En effet, un citoyen en qui un investissement important a été consenti, depuis sa naissance (éducation, école, santé…) et qui reste à l’étranger équivaut à une perte sèche. Le pays d’accueil profite des meilleurs éléments sans avoir investi dans leurs éducation et développement. Ces ressources humaines de qualité vont contribuer au développement et à la richesse de leur pays d’accueil et à l’appauvrissement de leur pays d’origine.
L’impact sur la personne concernée est aussi important puisque la personne est déracinée, perd ses repères et ne reste attachée au pays que par des liens fragiles (parents et familles auxquels on rend visite de temps à autre et nostalgie). Ces rapports s’estompent souvent à partir de la deuxième génération qui a tous ses repères, codes et valeurs acquises dans le pays d’accueil.
Personnellement, une fois mes études terminées et mes diplômes obtenus, j’ai commencé à travailler dans le domaine de la recherche et un poste permanent m’a été proposé en Californie.

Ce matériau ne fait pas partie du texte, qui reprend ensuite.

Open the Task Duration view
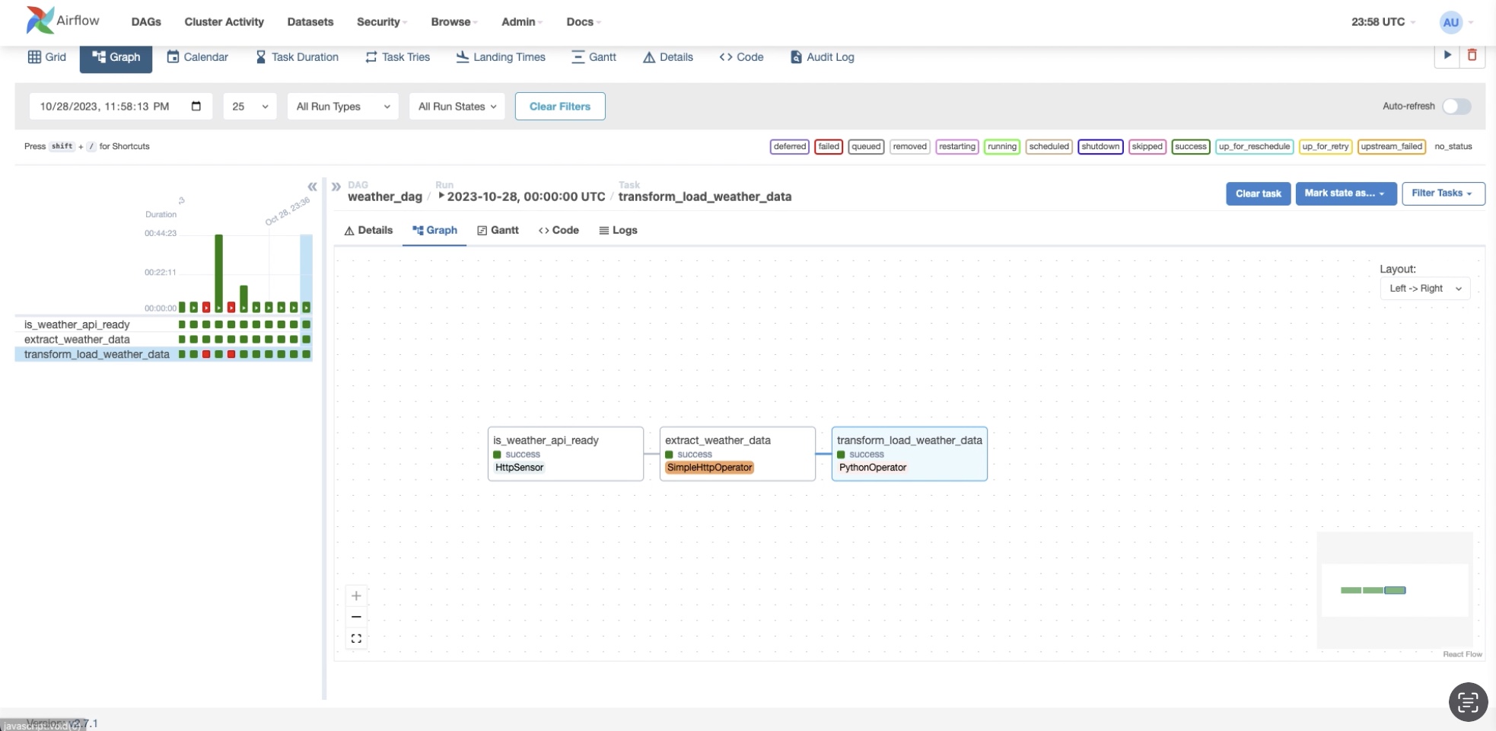Viewport: 1496px width, 731px height. pos(297,56)
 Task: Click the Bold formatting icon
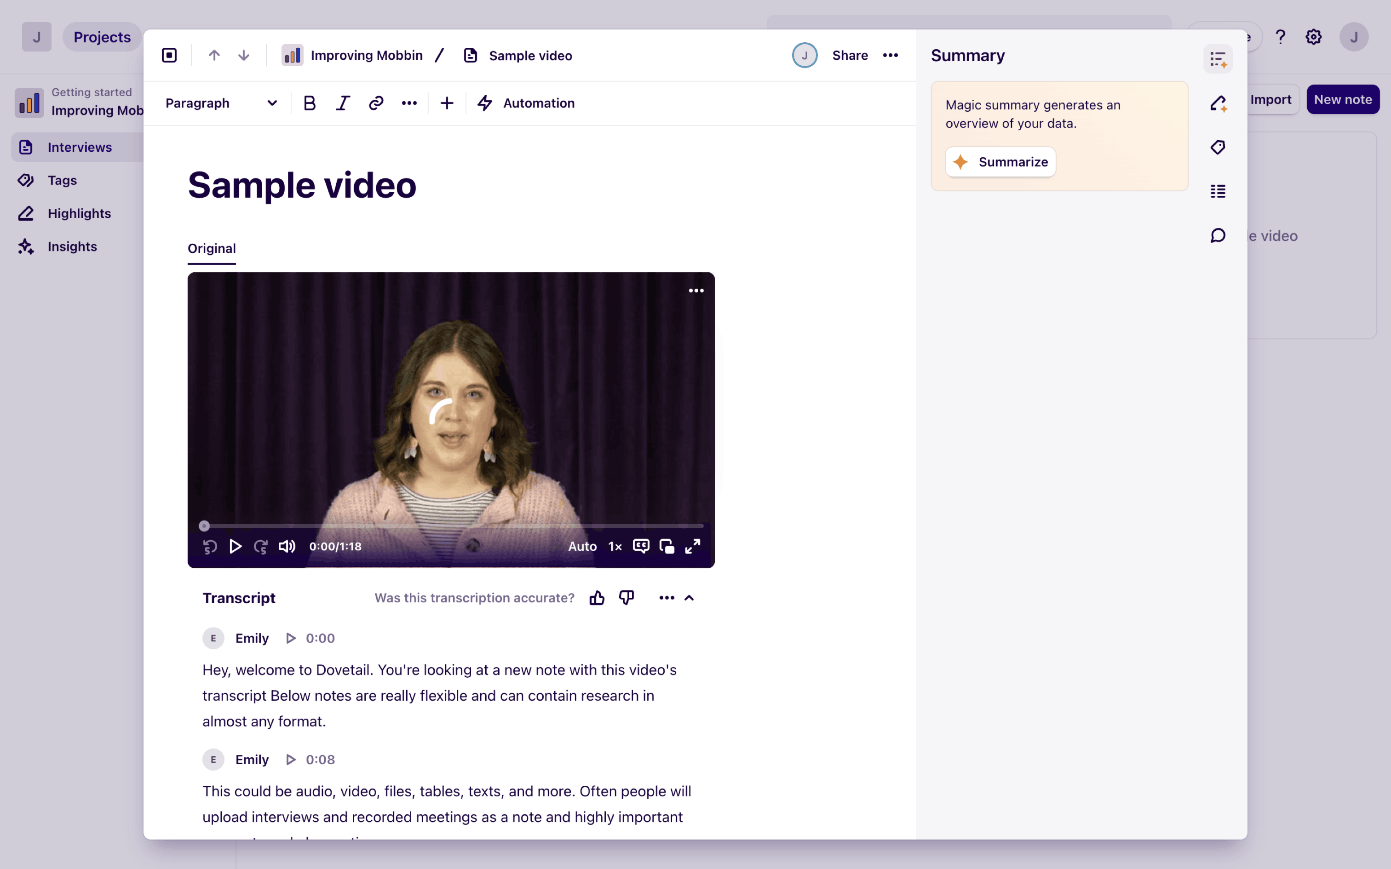coord(309,103)
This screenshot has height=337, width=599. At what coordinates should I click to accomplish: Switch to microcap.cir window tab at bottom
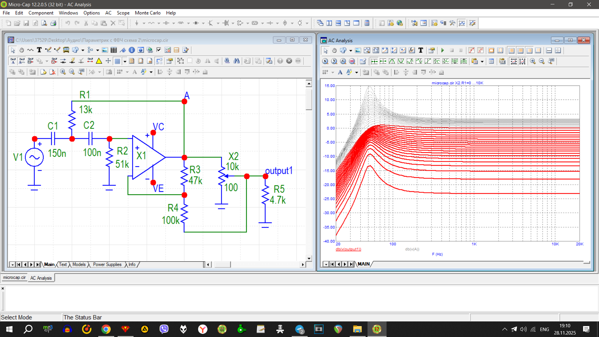point(14,278)
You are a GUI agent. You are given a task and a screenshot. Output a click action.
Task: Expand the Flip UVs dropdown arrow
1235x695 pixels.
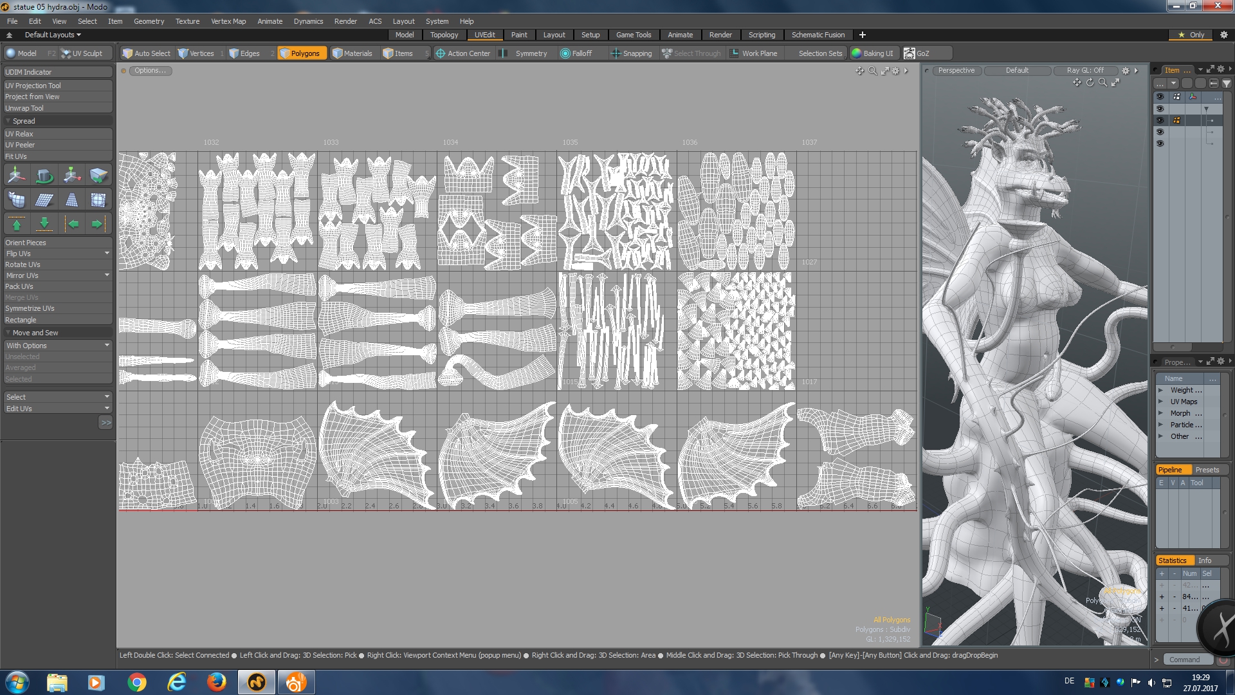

Les conditions de vie qui s’offraient à moi étaient très alléchantes : salaire important, qualité de vie, statut social, challenge au niveau du travail…
Mais j’ai opté pour un retour au Maroc et j’ai commencé ma vie professionnelle avec 20% du salaire que j’avais aux USA sans parler du décalage à tous les niveaux de vie. Ce qui a motivé mon choix, qui peut sembler encore aberrant, n’est autre que l’attachement à ma famille et la volonté de fuir le déracinement. Mais il m’a fallu beaucoup de courage pour rester ici.